The data:
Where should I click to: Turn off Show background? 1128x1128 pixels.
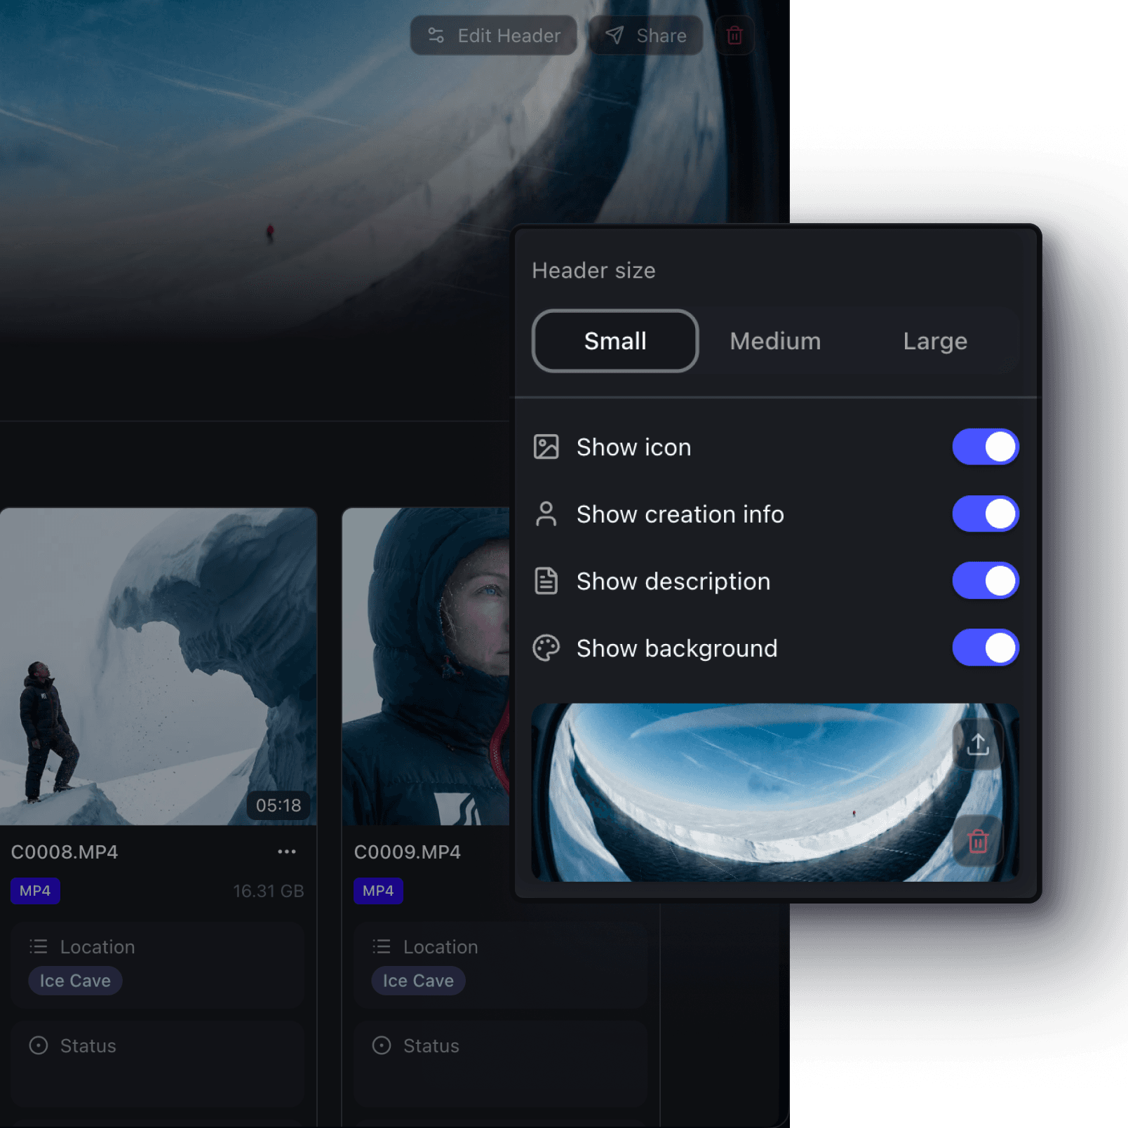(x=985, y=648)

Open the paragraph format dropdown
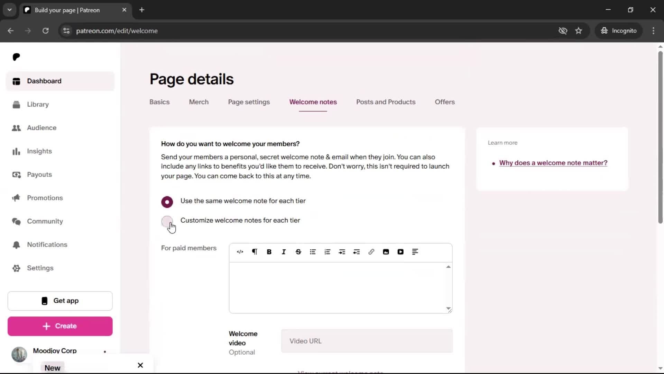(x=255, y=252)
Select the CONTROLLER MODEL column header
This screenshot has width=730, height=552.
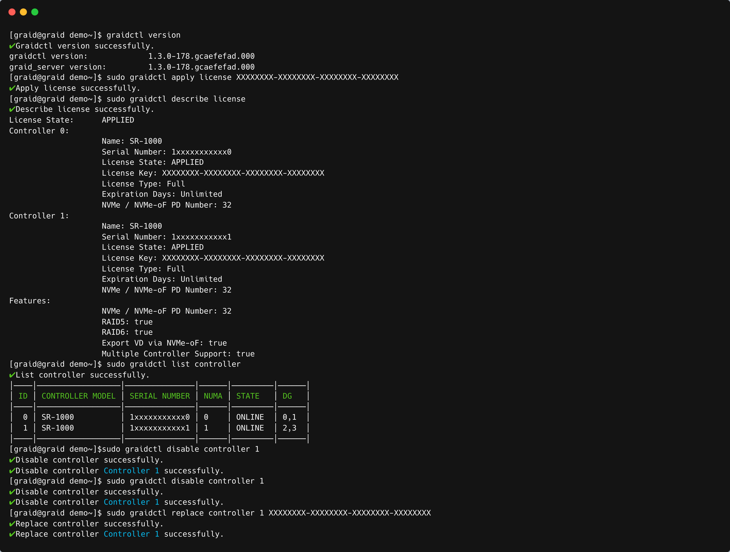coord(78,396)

What the task asks: With the pictures left out, please output each line from the one containing "Select the CONTROLLER MODEL column header" through the end of the entries, exactly as it is.

Your solution:
Select the CONTROLLER MODEL column header
This screenshot has width=730, height=552.
coord(78,396)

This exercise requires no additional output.